**Data records**
+ + + +

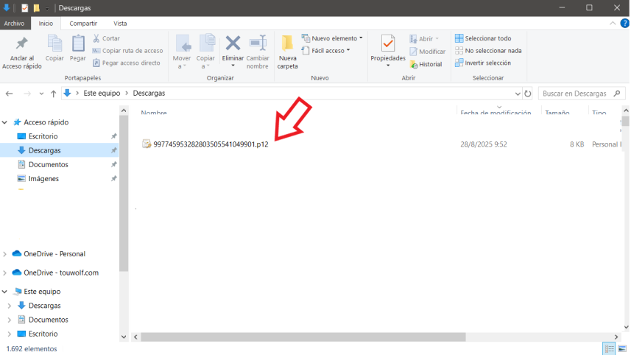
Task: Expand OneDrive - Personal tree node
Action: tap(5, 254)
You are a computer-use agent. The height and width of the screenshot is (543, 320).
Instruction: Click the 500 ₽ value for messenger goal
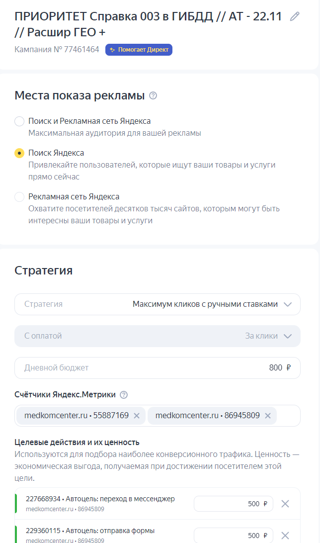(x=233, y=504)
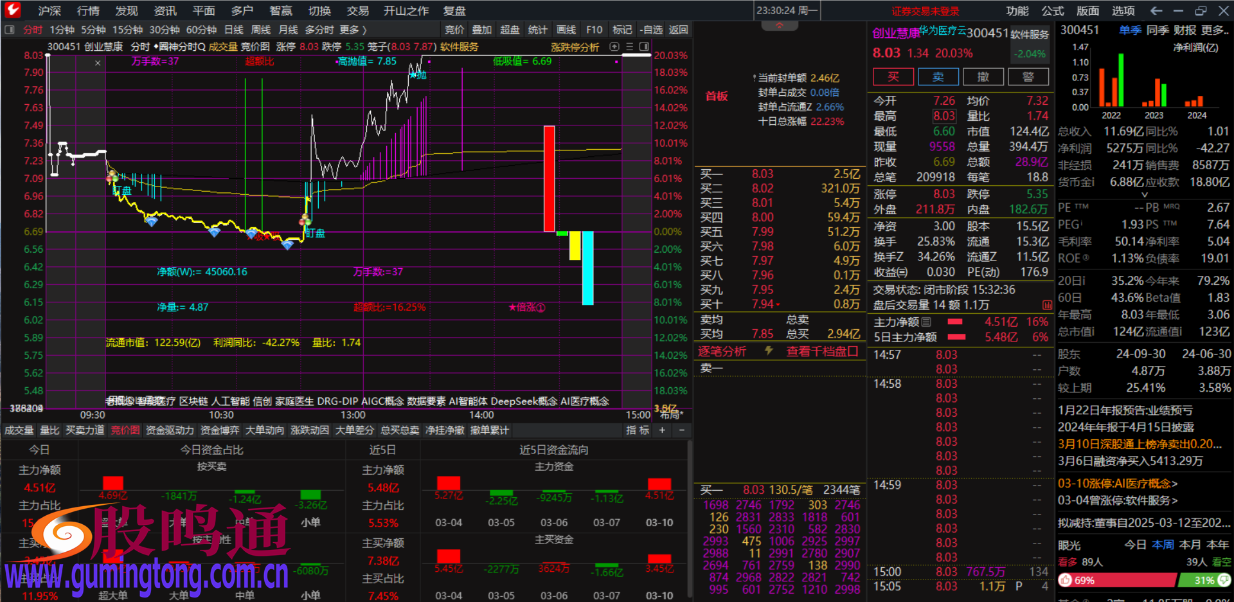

+ + + +

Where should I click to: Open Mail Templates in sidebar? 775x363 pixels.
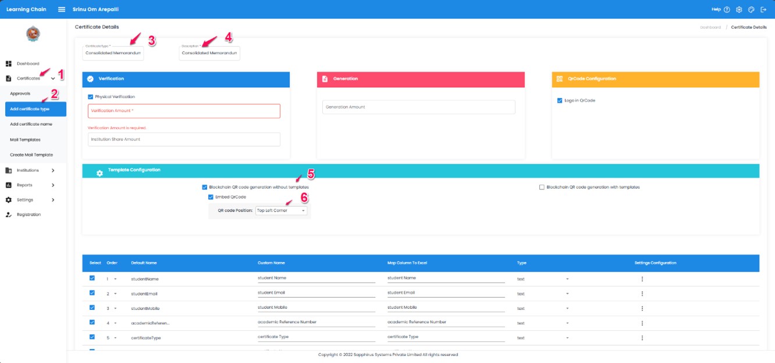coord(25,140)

+ + + +

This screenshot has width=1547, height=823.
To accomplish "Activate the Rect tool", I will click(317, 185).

+ + + +

**Problem to work on**
Which lines above carry the string "height"? Copy those lines.

**Exercise output**
You are a computer-use agent. The height and width of the screenshot is (543, 320).
This screenshot has width=1547, height=823.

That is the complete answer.